WHAT YOU NEED TO DO: Find the line with "You are a GUI" in the records below, then please transcribe it and every later line exactly, omitting the pictures and adding nothing.

DATA PROVIDED:
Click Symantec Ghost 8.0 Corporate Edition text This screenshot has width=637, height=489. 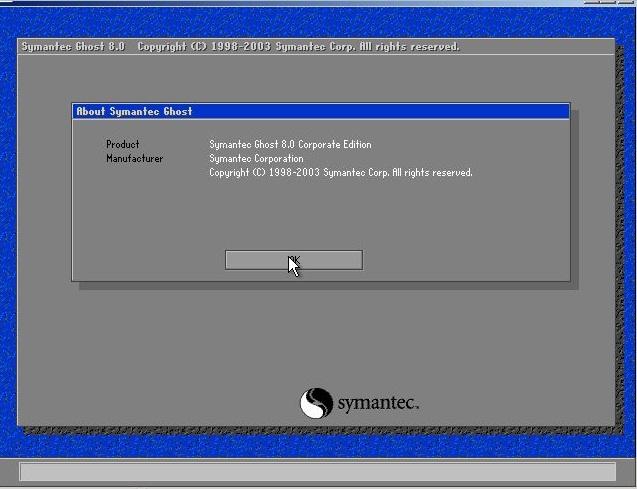point(290,145)
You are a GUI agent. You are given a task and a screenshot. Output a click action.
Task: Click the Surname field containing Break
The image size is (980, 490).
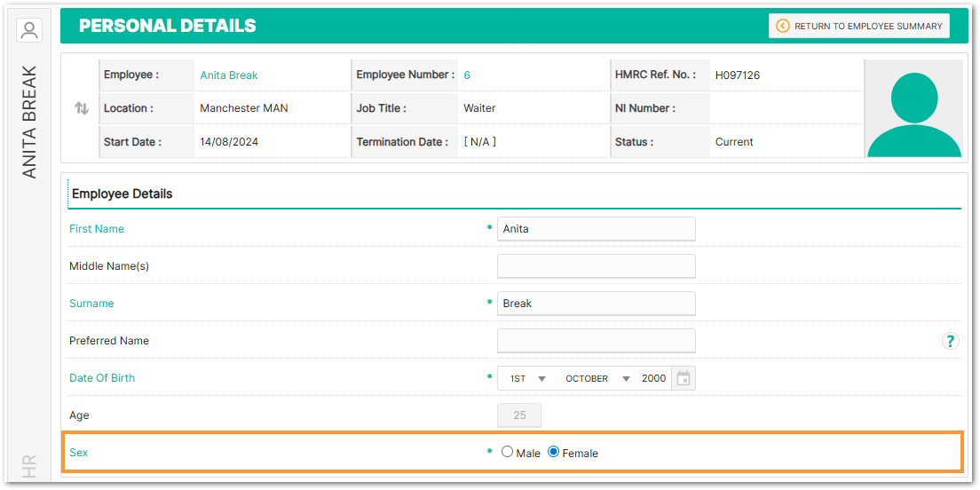596,304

RESULT:
You are a GUI agent. You are given a task and a screenshot. Output a click action.
Task: Click the Surname field containing Break
The image size is (980, 490).
596,304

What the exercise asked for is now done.